===== Source data =====
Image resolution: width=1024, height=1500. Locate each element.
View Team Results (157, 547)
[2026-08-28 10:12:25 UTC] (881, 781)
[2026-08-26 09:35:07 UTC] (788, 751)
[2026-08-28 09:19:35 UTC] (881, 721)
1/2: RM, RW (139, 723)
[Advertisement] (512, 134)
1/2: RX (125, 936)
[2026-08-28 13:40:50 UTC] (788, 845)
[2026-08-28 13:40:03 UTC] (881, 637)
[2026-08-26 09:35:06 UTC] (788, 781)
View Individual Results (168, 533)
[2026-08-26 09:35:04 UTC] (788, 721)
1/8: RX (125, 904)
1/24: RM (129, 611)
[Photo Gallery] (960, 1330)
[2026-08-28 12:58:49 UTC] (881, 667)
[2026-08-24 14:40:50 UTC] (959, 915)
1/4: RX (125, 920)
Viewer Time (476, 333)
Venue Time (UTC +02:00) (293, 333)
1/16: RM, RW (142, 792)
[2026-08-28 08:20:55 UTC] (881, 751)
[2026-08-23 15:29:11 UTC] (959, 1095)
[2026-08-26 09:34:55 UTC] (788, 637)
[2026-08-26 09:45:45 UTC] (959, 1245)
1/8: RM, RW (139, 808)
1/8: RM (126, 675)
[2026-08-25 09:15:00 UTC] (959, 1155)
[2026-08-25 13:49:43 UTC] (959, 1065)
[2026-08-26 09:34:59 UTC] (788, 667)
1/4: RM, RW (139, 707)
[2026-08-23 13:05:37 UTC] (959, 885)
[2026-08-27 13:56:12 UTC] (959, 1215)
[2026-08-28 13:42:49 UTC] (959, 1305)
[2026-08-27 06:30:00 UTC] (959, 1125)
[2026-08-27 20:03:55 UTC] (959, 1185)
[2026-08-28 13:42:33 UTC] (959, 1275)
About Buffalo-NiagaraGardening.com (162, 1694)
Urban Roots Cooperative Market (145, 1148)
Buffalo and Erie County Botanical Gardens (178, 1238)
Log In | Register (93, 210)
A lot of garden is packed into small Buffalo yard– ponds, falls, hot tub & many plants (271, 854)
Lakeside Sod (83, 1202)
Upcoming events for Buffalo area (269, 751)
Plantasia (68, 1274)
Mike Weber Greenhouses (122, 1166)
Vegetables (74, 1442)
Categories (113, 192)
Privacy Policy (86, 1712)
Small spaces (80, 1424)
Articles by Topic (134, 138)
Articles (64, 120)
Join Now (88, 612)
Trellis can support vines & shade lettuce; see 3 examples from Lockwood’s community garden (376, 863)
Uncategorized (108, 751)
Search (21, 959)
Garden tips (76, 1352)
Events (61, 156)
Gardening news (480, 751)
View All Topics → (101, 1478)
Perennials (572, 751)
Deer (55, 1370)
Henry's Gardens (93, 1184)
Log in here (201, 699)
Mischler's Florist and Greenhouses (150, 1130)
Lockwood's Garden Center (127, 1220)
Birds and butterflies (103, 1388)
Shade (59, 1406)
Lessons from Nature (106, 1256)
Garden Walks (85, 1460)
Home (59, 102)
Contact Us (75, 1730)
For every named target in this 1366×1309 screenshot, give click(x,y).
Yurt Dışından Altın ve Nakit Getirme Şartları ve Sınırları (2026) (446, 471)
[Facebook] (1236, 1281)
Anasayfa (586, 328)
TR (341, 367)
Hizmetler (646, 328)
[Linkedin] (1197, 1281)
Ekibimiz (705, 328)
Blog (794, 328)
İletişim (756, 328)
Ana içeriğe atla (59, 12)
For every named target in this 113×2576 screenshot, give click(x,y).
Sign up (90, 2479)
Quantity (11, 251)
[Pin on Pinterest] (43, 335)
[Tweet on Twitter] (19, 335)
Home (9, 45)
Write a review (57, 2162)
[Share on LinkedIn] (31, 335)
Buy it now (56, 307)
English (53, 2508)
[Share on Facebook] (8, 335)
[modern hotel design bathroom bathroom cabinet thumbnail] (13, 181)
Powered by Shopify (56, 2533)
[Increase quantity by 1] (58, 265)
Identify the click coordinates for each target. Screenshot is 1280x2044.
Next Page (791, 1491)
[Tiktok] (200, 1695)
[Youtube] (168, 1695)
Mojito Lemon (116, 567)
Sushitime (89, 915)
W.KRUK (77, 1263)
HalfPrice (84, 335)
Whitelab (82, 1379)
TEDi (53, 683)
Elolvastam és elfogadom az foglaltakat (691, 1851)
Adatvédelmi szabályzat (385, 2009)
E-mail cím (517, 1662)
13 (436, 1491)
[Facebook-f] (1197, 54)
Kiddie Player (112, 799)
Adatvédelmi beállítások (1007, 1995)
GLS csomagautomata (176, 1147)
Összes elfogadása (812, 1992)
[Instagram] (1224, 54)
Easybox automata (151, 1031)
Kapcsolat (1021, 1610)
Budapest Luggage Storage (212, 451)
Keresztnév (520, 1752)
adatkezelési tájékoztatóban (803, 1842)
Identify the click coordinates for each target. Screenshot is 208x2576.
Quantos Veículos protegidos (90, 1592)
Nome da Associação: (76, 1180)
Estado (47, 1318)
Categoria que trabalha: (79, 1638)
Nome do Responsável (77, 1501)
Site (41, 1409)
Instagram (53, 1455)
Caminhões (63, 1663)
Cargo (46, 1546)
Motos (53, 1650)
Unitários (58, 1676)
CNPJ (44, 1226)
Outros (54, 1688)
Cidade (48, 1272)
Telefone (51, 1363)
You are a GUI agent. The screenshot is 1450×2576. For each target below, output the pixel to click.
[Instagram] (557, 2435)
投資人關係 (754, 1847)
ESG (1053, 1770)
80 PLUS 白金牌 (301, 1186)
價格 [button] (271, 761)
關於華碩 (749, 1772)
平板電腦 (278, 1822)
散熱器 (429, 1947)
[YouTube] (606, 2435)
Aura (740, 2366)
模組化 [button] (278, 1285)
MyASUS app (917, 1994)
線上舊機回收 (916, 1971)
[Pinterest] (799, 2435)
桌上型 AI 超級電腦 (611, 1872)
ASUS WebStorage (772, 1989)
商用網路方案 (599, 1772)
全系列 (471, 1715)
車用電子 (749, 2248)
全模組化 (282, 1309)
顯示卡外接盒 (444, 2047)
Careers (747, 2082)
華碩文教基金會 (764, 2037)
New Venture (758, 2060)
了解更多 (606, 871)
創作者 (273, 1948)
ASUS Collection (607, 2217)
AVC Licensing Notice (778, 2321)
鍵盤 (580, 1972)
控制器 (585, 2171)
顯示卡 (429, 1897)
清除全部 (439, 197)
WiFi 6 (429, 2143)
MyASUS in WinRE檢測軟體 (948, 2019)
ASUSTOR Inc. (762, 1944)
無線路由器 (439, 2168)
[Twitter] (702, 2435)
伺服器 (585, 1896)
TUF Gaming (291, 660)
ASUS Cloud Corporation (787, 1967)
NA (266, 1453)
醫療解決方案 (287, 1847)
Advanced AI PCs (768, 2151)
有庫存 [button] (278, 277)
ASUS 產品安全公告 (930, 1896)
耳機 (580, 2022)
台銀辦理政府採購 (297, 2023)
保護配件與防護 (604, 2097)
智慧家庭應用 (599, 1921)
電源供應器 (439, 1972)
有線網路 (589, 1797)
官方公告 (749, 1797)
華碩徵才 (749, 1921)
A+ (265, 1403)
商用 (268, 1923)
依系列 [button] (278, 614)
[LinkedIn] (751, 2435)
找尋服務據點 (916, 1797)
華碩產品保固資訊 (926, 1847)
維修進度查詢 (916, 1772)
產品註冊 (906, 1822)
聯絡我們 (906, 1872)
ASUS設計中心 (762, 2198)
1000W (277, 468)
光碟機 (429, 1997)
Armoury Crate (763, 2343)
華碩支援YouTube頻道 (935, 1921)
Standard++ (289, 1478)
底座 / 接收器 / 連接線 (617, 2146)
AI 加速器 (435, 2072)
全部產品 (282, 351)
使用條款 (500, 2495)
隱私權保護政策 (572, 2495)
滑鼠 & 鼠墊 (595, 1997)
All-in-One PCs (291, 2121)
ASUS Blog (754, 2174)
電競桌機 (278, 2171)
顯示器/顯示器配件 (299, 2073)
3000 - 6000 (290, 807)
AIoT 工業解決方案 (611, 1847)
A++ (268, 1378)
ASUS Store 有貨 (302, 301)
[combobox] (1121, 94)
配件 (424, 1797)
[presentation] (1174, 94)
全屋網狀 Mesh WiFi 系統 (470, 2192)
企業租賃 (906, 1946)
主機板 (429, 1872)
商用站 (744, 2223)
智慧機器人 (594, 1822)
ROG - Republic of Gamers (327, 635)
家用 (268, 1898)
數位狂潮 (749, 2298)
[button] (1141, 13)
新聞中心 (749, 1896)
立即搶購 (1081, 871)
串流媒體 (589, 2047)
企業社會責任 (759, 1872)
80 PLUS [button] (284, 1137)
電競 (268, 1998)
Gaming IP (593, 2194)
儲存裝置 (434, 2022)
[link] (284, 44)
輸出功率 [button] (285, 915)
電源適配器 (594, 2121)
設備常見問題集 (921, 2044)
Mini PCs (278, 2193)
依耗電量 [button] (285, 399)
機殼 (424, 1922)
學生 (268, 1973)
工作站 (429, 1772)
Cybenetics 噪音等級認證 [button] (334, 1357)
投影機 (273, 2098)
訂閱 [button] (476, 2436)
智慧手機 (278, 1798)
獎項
=====
The lines from the top of the data above down to the line containing "Log In | Register (93, 210)" are to be copied exactly; no other line should appear.

◆ Solution for this exercise ◆
Image resolution: width=1024, height=1500. Locate each element.
View Team Results (157, 547)
[2026-08-28 10:12:25 UTC] (881, 781)
[2026-08-26 09:35:07 UTC] (788, 751)
[2026-08-28 09:19:35 UTC] (881, 721)
1/2: RM, RW (139, 723)
[Advertisement] (512, 134)
1/2: RX (125, 936)
[2026-08-28 13:40:50 UTC] (788, 845)
[2026-08-28 13:40:03 UTC] (881, 637)
[2026-08-26 09:35:06 UTC] (788, 781)
View Individual Results (168, 533)
[2026-08-26 09:35:04 UTC] (788, 721)
1/8: RX (125, 904)
1/24: RM (129, 611)
[Photo Gallery] (960, 1330)
[2026-08-28 12:58:49 UTC] (881, 667)
[2026-08-24 14:40:50 UTC] (959, 915)
1/4: RX (125, 920)
Viewer Time (476, 333)
Venue Time (UTC +02:00) (293, 333)
1/16: RM, RW (142, 792)
[2026-08-28 08:20:55 UTC] (881, 751)
[2026-08-23 15:29:11 UTC] (959, 1095)
[2026-08-26 09:34:55 UTC] (788, 637)
[2026-08-26 09:45:45 UTC] (959, 1245)
1/8: RM, RW (139, 808)
1/8: RM (126, 675)
[2026-08-25 09:15:00 UTC] (959, 1155)
[2026-08-25 13:49:43 UTC] (959, 1065)
[2026-08-26 09:34:59 UTC] (788, 667)
1/4: RM, RW (139, 707)
[2026-08-23 13:05:37 UTC] (959, 885)
[2026-08-27 13:56:12 UTC] (959, 1215)
[2026-08-28 13:42:49 UTC] (959, 1305)
[2026-08-27 06:30:00 UTC] (959, 1125)
[2026-08-27 20:03:55 UTC] (959, 1185)
[2026-08-28 13:42:33 UTC] (959, 1275)
About Buffalo-NiagaraGardening.com (162, 1694)
Urban Roots Cooperative Market (145, 1148)
Buffalo and Erie County Botanical Gardens (178, 1238)
Log In | Register (93, 210)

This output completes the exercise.